『明日、卒業式が終わったら教室で会わない?勿論、二人きりで。』



梓は蓮の急な提案に目を丸くして驚く。



「…えっ?」

『お前と一緒に過ごした高校三年間を、お前と一緒に締めくくりたい。卒業式が終わったら教室で待ち合わせをしよう。』


「………うん。じゃあ、私も卒業式が終わったら教室に向かうね。」


『約束な。絶対行くから。』



今年に入ってから今日が一番穏やかだった彼の声。
仲直りだけでも嬉しかったのに、願っても無いチャンスが到来した。





ーーこうして私達は、高校生活最後の日を一緒に過ごす約束して電話を切った。



奏のアドバイスのお陰で、勇気を出して蓮に電話する事が出来た。

紬が蓮に花音の事を話してくれたお陰で、無事に誤解が解けた。

それと、何故か口止めしていたはずの大和が、私が男達に襲われた事を蓮に伝えてしまったけど、そのお陰で仲直りする機会を得た。

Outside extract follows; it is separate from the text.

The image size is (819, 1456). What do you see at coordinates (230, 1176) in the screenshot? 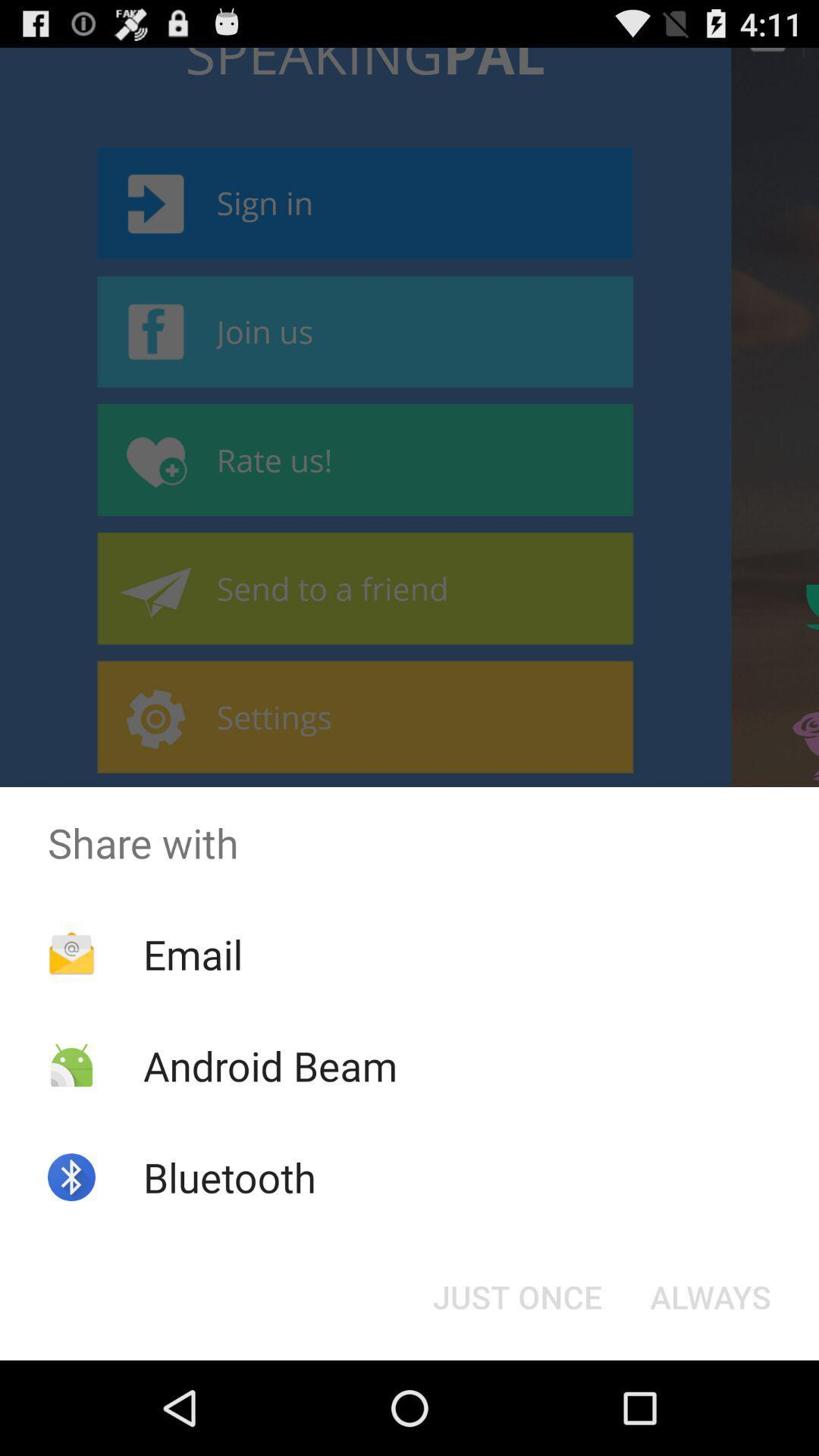
I see `the bluetooth item` at bounding box center [230, 1176].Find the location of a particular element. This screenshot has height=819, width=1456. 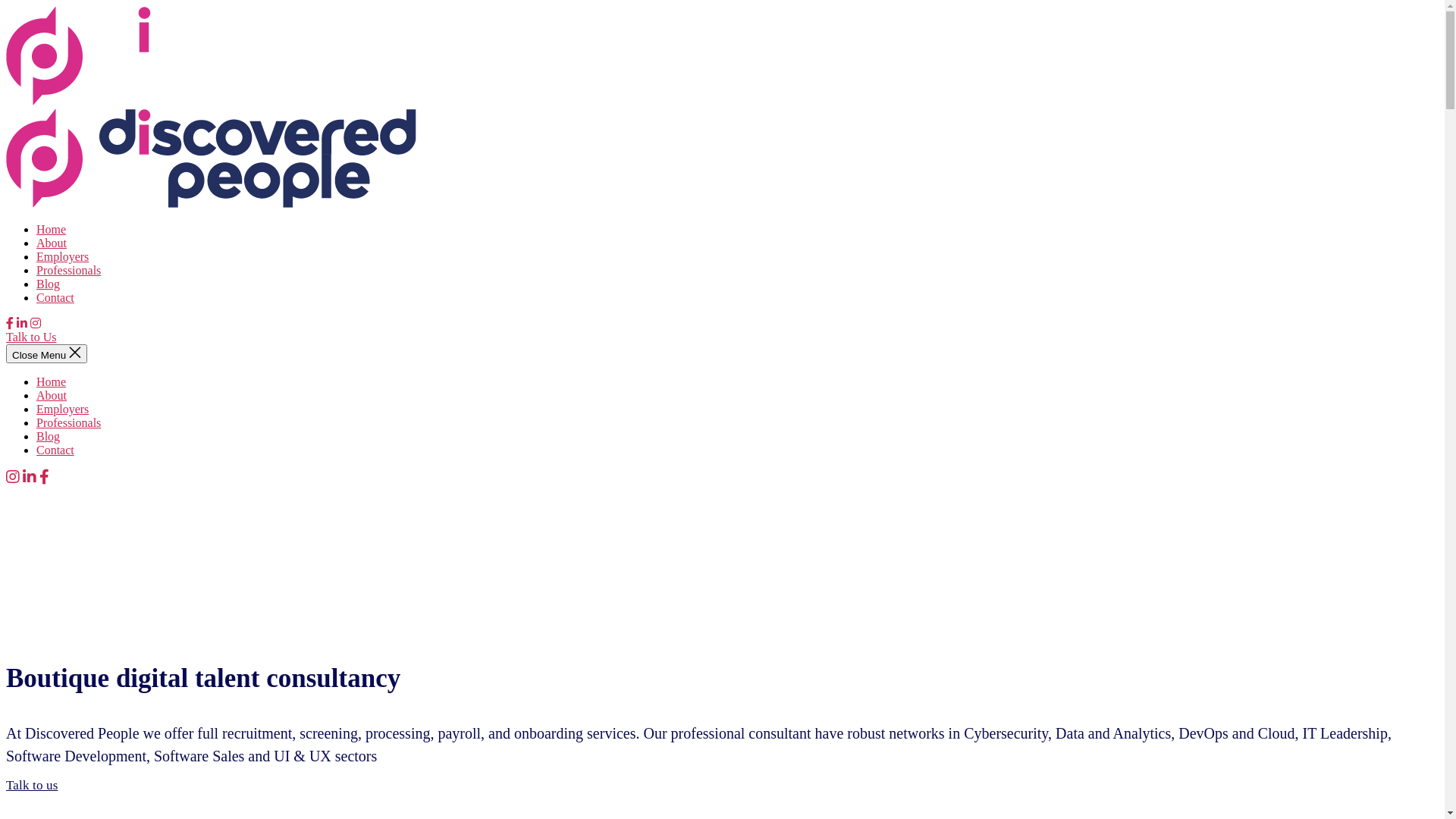

'Blog' is located at coordinates (48, 284).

友達の協力が無ければ、私は新たな一歩を踏み出せなかっただろう。

恋路を見守ってくれたみんなが背中を押してくれたから、私は卒業式前日に蓮と仲直り出来た。



明日はもう卒業式。
三年間同じクラスだった蓮と教室で会うのは明日で最後。
お互い進学先が別だから、毎日顔を合わせるのも最後になる。